Приблизительно в то же время умер Председатель Государственного Совета Акимов, и его место занял Куломзин. Многие члены Государственного Совета говорили мне, что они просто недоумевают, почему это назначение не предоставлено мне, но я могу только лишний раз и по этому поводу повторить, что я не испытывал ни малейшего огорчения от того, что выбор не пал на меня, так как предпочитал оставаться в тени и хорошо понимал, что назначение меня было просто недопустимо, так как большая часть людей, которые добились моего увольнения в 1914 году, были налицо и пользовались тем же влиянием, которое решило мою судьбу.

Смерть Гр.

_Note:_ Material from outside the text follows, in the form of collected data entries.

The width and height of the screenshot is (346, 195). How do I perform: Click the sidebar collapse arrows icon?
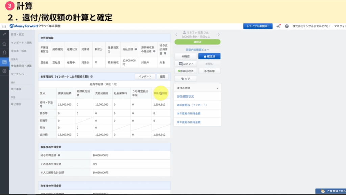coord(4,34)
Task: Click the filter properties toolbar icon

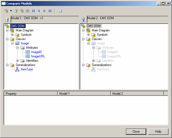Action: click(16, 11)
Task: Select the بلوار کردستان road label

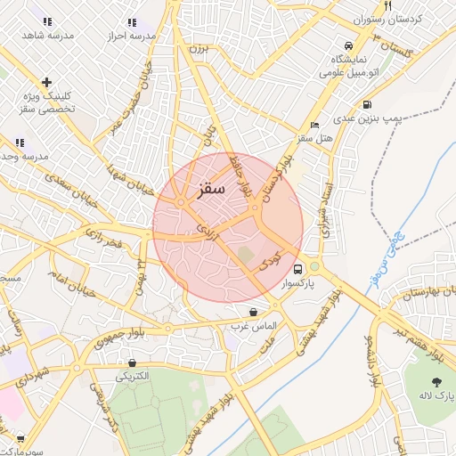Action: (278, 180)
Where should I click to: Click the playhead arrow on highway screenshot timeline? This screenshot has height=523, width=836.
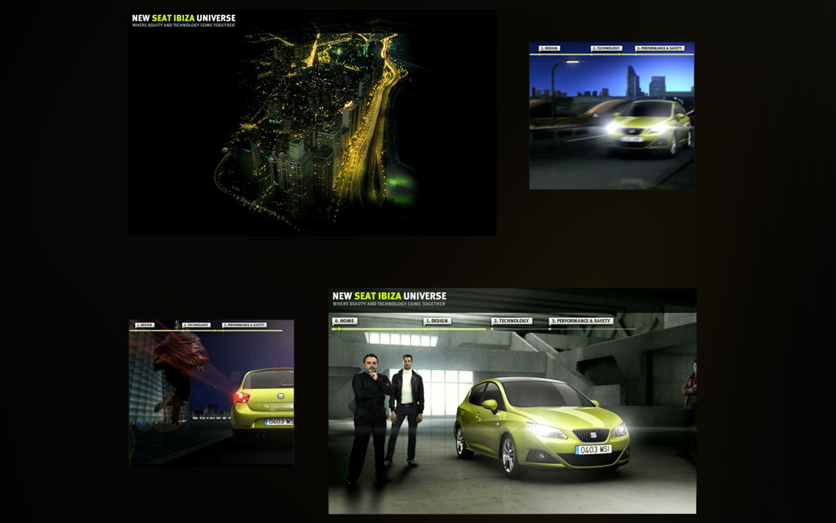619,54
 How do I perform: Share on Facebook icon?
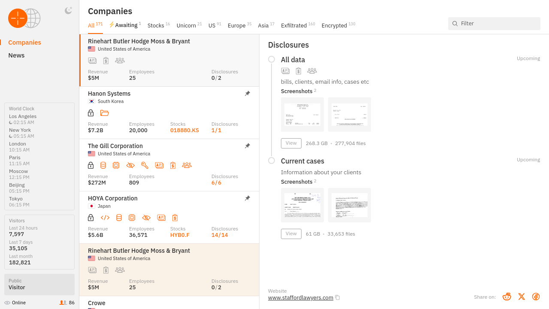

Витте и Мещерского не изменила еще всего вопроса.

Я был даже не мало удивлен, когда перед самым новым годом, в последних числах декабря 1915 года ко мне заехал Куломзин и спросил меня, как отнесусь я к его мысли предложить Государю, при пересмотре состава Департаментов Совета на 1916 год, назначить меня Председателем второго Департамента, в котором рассматриваются дела о частных железнодорожных концессиях. Я ответил ему, что был бы рад такому назначению, если бы оно не было сопряжено с несправедливостью по отношению к человеку, вполне достойному, занимающему это место, – Генералу Петрову, с которым меня соединяют самые лучшие отношения. Куломзин сказал мне, что вполне понимает мое отношение и берется лично повидать Генерала Петрова и заранее уверен в том, что он будет рад не послужить помехою моему назначению. Через день Петров приехал ко мне сам и просил меня не отказываться от назначения, так как он ни мало не будет этим обижен, считая что такое назначение есть наименьшее, что могло бы быть сделано для меня, а сам он с большою охотою останется простым членом Департамента, под моим председательством.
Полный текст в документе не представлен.